Solution: lean on sqlglot’s qualification and scope traversal
Instead of maintaining a custom alias registry and walking everything by hand, it is more robust to let the optimizer qualify columns and then traverse semantic scopes. Column qualification annotates each column with its source, while scope traversal provides the mapping of sources for that scope. This produces the expected table and database values even for WHERE clauses and nested queries, and naturally avoids returning aliases in place of real table names.
from sqlglot.optimizer.qualify_columns import qualify_columns
from sqlglot.optimizer.scope import traverse_scope
from sqlglot import parse, exp
import pandas as pd
def dissect_sql_catalog(sql_text, dialect='tsql'):
frames = []
for node in parse(sql_text, read=dialect):
node = qualify_columns(node, schema=None)

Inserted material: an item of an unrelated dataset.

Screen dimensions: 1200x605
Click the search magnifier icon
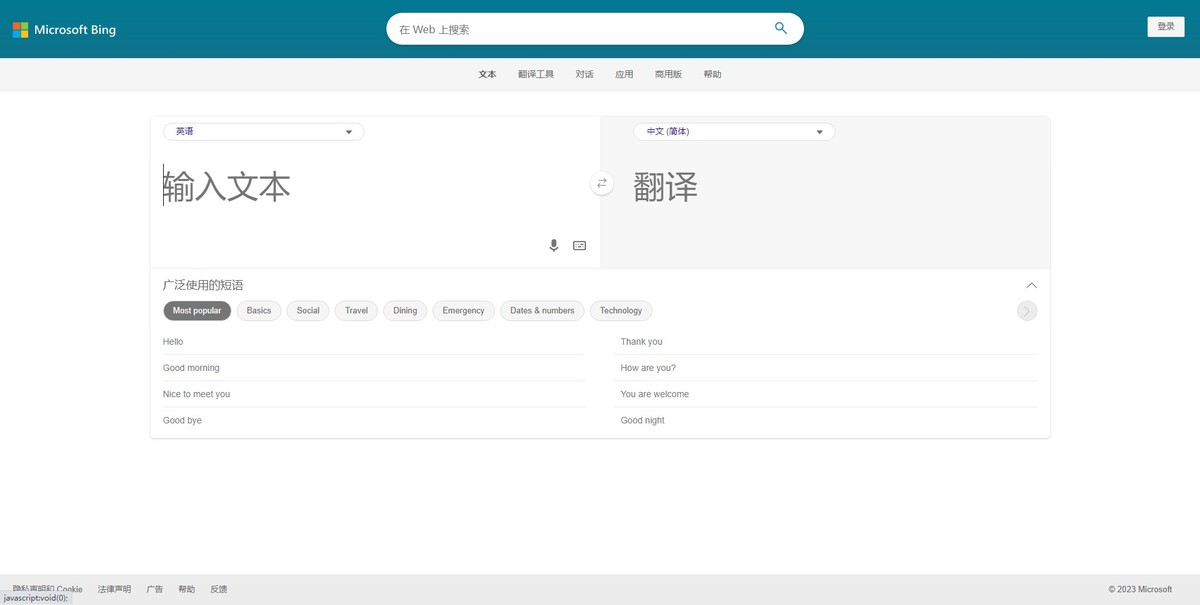point(780,28)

zone = str(node.this).upper() if node.this else str(node.key).upper()
collected = []
for sc in traverse_scope(node):
for col in sc.columns:
src = sc.sources.get(col.table)
if isinstance(sc.sources.get(col.table), exp.Table):
db_name = src.db if hasattr(src, 'db') else None
collected.append((zone, db_name, src.name, col.name))
else:
collected.append((zone, None, None, col.name))
df = pd.DataFrame(collected, columns=["section", "database", "table", "columns"])
df = df.drop_duplicates()
frames.append(df)
return pd.concat(frames, ignore_index=True)
This approach surfaces columns from SELECT lists, JOIN predicates, WHERE conditions, and subqueries, and it tags them with a section derived from the statement node so you can see where each reference came from.
Why this matters
When you need reliable lineage or metadata extraction from SQL, correctness breaks down quickly if table and database resolution is incomplete. Transformations that depend on accurate mapping—governance checks, refactoring, query review, or impact analysis—require trustworthy attribution in every clause, especially in filters and nested statements. Using qualification and scope traversal ensures the mapping stays consistent across the entire query.
Takeaways
If you need a dataframe of columns with their physical tables and databases across complex queries, stop short of writing a custom AST walker that manually resolves aliases and scopes. Let column qualification and scope traversal do the heavy lifting, then normalize the result into a deduplicated dataframe. This keeps the logic compact, resilient to nested constructs, and aligned with how the query is actually interpreted.